[发明专利]一种用户异常行为检测方法、装置及系统

说明书

本发明提供了一种用户异常行为检测方法、装置及系统。其中的用户异常行为检测方法，包括：获得用户行为信息；从用户行为信息中提取与用户行为相关的用户行为特征值；根据用户行为特征值的聚类特性，计算每一类用户行为相关的用户行为特征值的聚类质心；以所述聚类质心为中心，确定用户正常行为的标准基线；计算用户行为信息的用户行为特征值与聚类质心的距离；将计算得到的距离与所述标准基线进行比较，判断用户行为信息是否属于异常行为信息。本发明通过采集用户行为信息并从中提取特征值，结合正常行为标准基线对提取的特征值进行聚类分析，判断用户行为的异常情况，从而简化了用户异常行为的判断过程，实现了对用户异常行为的快速、准确检测。

技术领域

本发明涉及网络用户行为监控技术领域，具体设计一种用户异常行为检测方法及系统。

背景技术

随着计算机及网络的普及和发展，不管是局域网还是广域网，网络用户的规模都在逐渐扩大，用户行为也越来越复杂，在此背景下，对用户行为的快速检测和有效控制显得尤为重要。聚类是将数据分类到不同的类或者簇这样的一个过程，所以同一个簇中的对象有很大的相似性，而不同簇间的对象有很大的相异性。聚类分析的目标是，组内的对象相互之间是相关的，而不同组内的对象是不相关的。组内的相似性越大，组间差别越大，聚类就越好。聚类可以看作是一种分类，它用类(簇)标记创建对象的标记，但只能从数据导出这些标号，因此聚类分析成为非监督分类。

现有异常检测的对象一般是本机当前的一段行为序列(记为q)，通过一定的方法来判断序列q是否存在异常。在判断过程中可以利用的资源有本机的历史行为序列h，以及本机所在网络环境的群体行为序列集合c。异常行为检测作为一种模式判定应用，往往存在一定的误判，因此需要从多角度对行为进行检测，练合做出判断，以降低误判的几率。

当前基于聚类的用户异常行为检测方法判断异常过程复杂，具有检测速度慢、检测不准确的问题。

发明内容

为解决当前基于聚类的用户异常行为检测方法判断异常过程复杂，具有检测速度慢、检测不准确的问题，本发明实施例提供了一种用户异常行为检测方法、装置及系统。

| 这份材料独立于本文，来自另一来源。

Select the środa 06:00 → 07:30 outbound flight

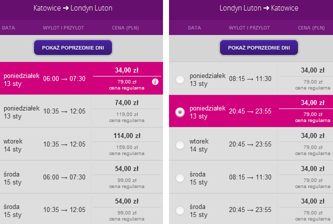coord(64,177)
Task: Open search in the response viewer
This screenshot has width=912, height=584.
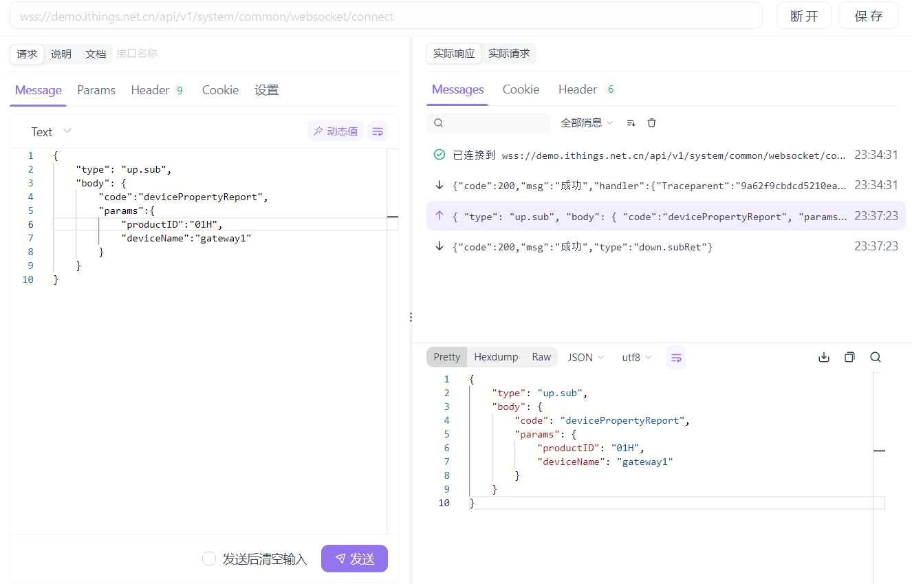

根据本发明实施例的一个方面，提供一种用户异常行为检测方法，包括：

获得用户行为信息；

从用户行为信息中提取与用户行为相关的用户行为特征值；

根据用户行为特征值的聚类特性，计算每一类用户行为相关的用户行为特征值的聚类质心；

以所述聚类质心为中心，确定用户正常行为的标准基线；

计算用户行为信息的用户行为特征值与聚类质心的距离；

将计算得到的距离与所述标准基线进行比较，判断用户行为信息是否属于异常行为信息。

可选择地，所述用户异常行为检测方法，还包括：

所述用户行为信息为预设周期内获得的全部用户行为信息。

所述根据用户行为特征值的聚类特性，计算每一类用户行为相关的用户行为特征值的聚类质心，包括：

从每一类用户行为特征值中选定一个初始质心；

计算用户行为信息的用户行为特征值与各个初始质心的距离；

指派用户行为信息的用户行为特征值给最小距离对应的初始质心；

重新计算每一类用户行为特征值的修正质心；

判断修正质心与初始质心是否变化，如果变化超过预设阈值则以修正心作为初始质心重新计算；如果变化不超过预设阈值则确定修正质心为该类用户行为特征值的聚类质心。

所述初始质心，采用随机选定或者指定的方式选定。